If there are multiple points across 0dB in the open loop transfer function bode plot, which one should I take as the cutoff frequency to calculate the phase margin? In Matlab, it seems that the last point that crosses 0dB from top to bottom is taken as the cutoff frequency to calculate the phase margin. Any answer is a great help to me, thank you!

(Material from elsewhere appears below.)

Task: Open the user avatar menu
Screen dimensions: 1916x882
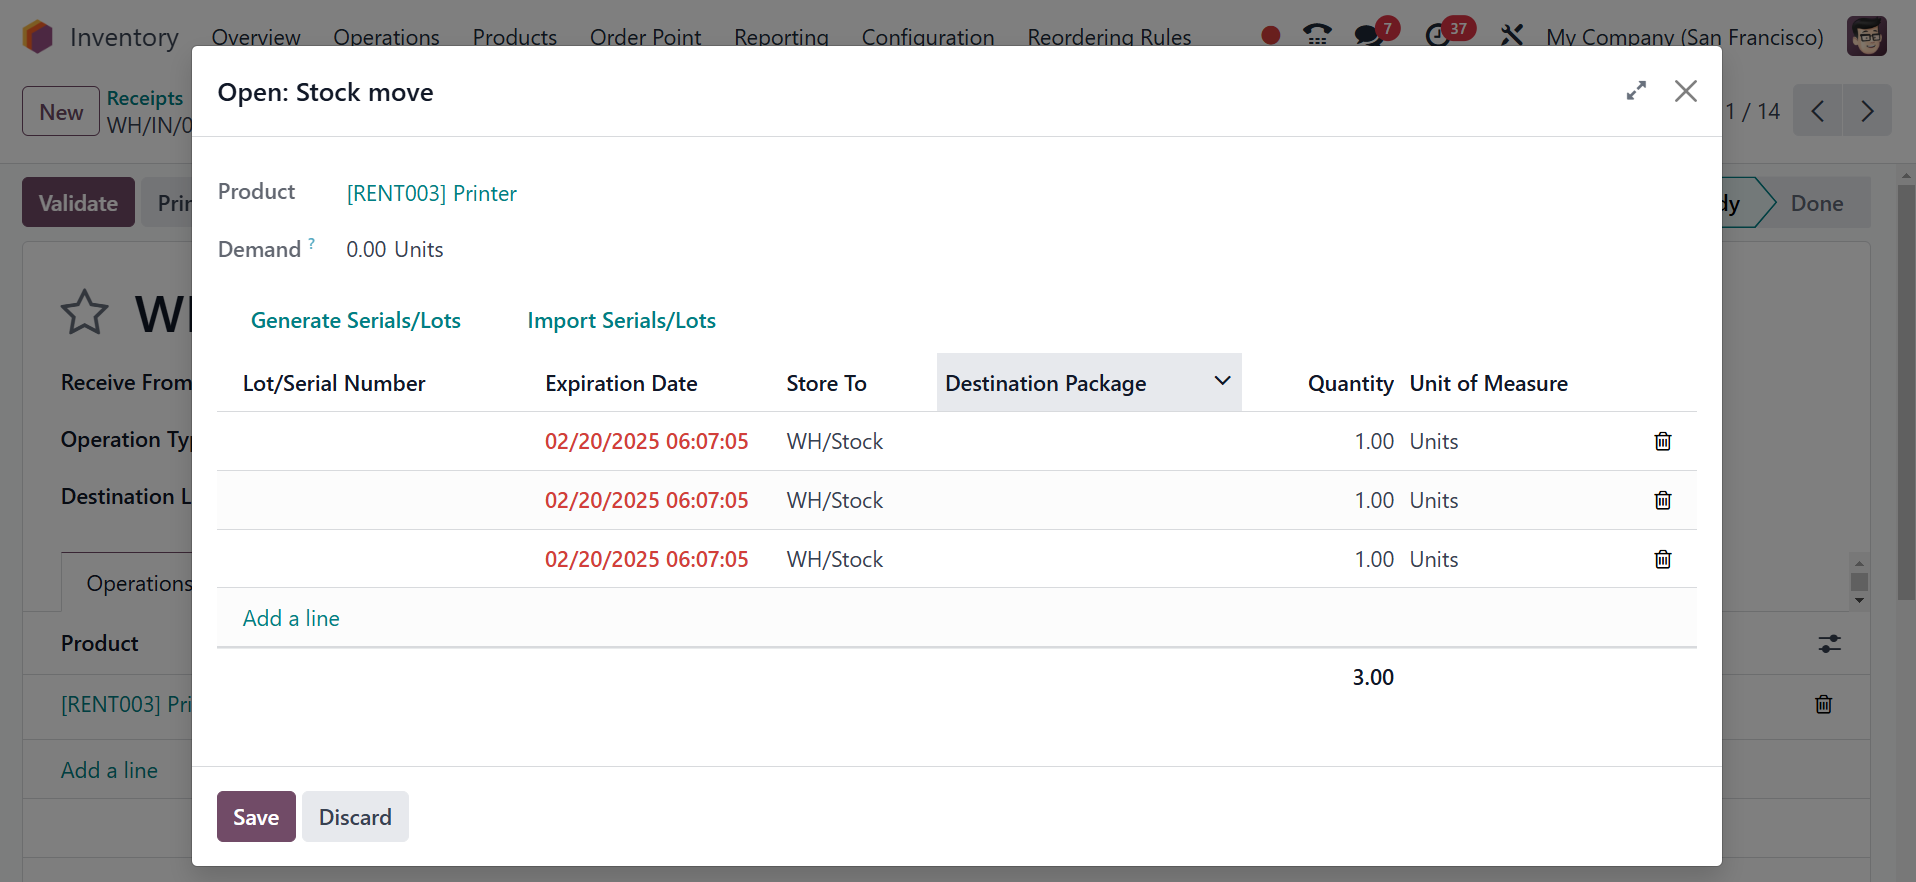Action: pyautogui.click(x=1866, y=36)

• Matlab is correct in selecting this point. However, how did you obtain this compensated transfer function? It looks like that of a buck converter operated in voltage-mode control? If this is the case, then the crossover frequency is not selected far enough from the resonating peak. It should be at least 3-5 times this value. It looks to me that you have placed zeroes in the low-frequency part and it can explain why you have the multiple crossover points. By shifting crossover to higher values, the zeroes will go up and should let the magnitude curve fly well above the 0-dB axis before $f_c$. Apr 6, 2022 at 11:19
• Thanks for your answer! !In fact, I'm trying to design a compensation loop for boost in voltage-mode control, and I can't set the cutoff frequency too high because of the inherent right-half-plane zero of boost. It is mentioned in some literature that the cutoff frequency should be set to within 1/3 of the right half plane zero to ensure sufficient stability margin . The open-loop gain obtained after the design is the one above. Could you please explain in detail why the phase margin is not calculated by taking the first point passing through 0dB? Looking forward to your answer！
– T L
Apr 6, 2022 at 12:27
• I see, in this case, if you are stuck with the RHP zero of the boost, then increase the output capacitance to shift the resonance at a lower value - this will not affect the RHP zero - and you should be able to place the zeroes differently, usually at the resonance or so. Reduce $f_c$ to 20% of the lowest RHPZ as 30% can lead to marginal results. What matter is a loop gain with a magnitude of 1 so the point where the margin is critical in your example is after the peak as it is very large before. If time permits, I will try to write an answer tonight. Apr 6, 2022 at 13:17
• Thank you! I will try to improve my compensator design by changing the resonant frequency by changing the value of the output capacitor as you suggested. Thanks again for your selfless help!
– T L
Apr 7, 2022 at 0:42

## 1 Answer

What you see on this Bode plot is the effect of a crossover frequency $$\f_c\$$ that is selected too close to the resonating peak. You should normally select a crossover value that is at least 3-5 times beyond the resonance. This is to make sure the system has gain at resonance and can effectively reject oscillations.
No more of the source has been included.